Demokrasi, hoşgörü, eğitim, saygı ve sevgi gibi insan ilişkilerini ya da siyaseti “pozitif” anlamda etkileyebilecek bir kültürümüzün de her geçen gün yerini “cehalet, saygısızlık, eğitimsizlik, çıkarcılık, biatçılık, yağcılık, sevgisizlik ve yalakalık” dolu bir kültüre bırakması neticesinde; geldiğimiz nokta aşikardır.

-*-*-

Demokrasimiz sözde demokrasidir!
Oy vererek seçtiklerimizin, istisnalar tabii ki vardır ama bırakın siyasi anlamda eğitim seviyelerini tartışmayı; son derece “biatçı”, hatta inanılmaz yağcı, yalaka, sevgisiz, saygısız ve en üst seviyede çıkarcı oldukları aşikardır!

-*-*-

Siyasi parti veya siyasetçilerin “ideolojik eğitimleri” yerle yeksandır.
Partiler, “ideolojisiz olmak çağın gereğidir” saçmalığının girdabındadır!
Ülkenin en büyük partisi olan UBP’ye bir bakar mısınız?
Yüzde 40’larda oy potansiyeli bulunan bu partinin, mesela Kıbrıs sorunu ile ilgili olarak ne istediği asla bilinmez!
“Milli çizgi” denir!
Ama nedir o milli çizgi?
Bilinmez!
Şu anda olmaz ama şu iddiadayım, “Anavatan istesin”, UBP, bir gün AKEL ile bile koalisyon kurabilir!
Sormaz, sorgulamaz, eleştirmez, bilmez, bilmek bile istemez!

-*-*-

Haaa CTP’nin bundan farkı var mı?
Veya Mustafa Akıncı ile TDP’nin?
Yani yüzde 100 aynıdırlar demek haksızlık olur ama yüzde 99 yani!

-*-*-

“Anavatan ile birlikte hareket etmemek lazım” demiyorum haaaa...
anlattığım, “tavla teslim cumhuriyeti”dir!

-*-*-

Neyse!
Ne mi yapmak lazım?

-*-*-

Şimdi, hastalık belli!
Önce tümümüz, kendimi dışlamıyorum, her türlü cehaletten uzak durmalıyız!
Kişisel çıkar peşinde olanları eğer mümkünse ki şu anda pek mümkün gibi durmuyor ama ne olursa olsun, siyasetten temizlemeliyiz!
Yağcı, yalaka, sevgisiz, saygısız kişiler olmamalıyız!

-*-*-

Zaten kişisel değil; toplumsal çıkarı tercih etmeyi başarırsak; yağcı – yalaka her türlü ilişkimizi seviyeli bir düzeye çekebilirsek; demokrasiyi rayına oturtup, biat yerine “itimat” kavramını yani hem karşıya güven, hem karşının size güvenmesi olayını başarırsak; Kıbrıs’ta federal çözümün kaçınılmaz bir gerçek olduğunu zaten anlamış olacağız!

-*-*-

Bilmem anlatabildim mi?
Özetleyelim isterseniz; “çemberinizin içine negatif elektrik veya enerjili insan sokmayacaksınız... Yalaka, yağcı, biatçı olmayacaksınız... Kendinizi eğiteceksiniz.
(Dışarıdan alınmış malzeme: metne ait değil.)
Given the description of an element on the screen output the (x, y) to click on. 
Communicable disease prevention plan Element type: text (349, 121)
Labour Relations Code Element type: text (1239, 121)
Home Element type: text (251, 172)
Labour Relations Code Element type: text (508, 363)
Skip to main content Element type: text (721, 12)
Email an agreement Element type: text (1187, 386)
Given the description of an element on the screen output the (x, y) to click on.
Toplumsal çıkarı öne koyacaksınız... Hoşgörülü olacaksınız... Sevecek ve sayacaksınız... 
Bu kadar basit!
Zor değil!

-*-*-

Hani Türkiye’de, “Nazar etme ne olur, çalış senin de olur” diye bir ünlü deyiş yazılıdır ya kamyonların arka kısmında; biz de diyoruz ki, “biat etme ne olur, ‘çözüm’ ile daha iyi olur!”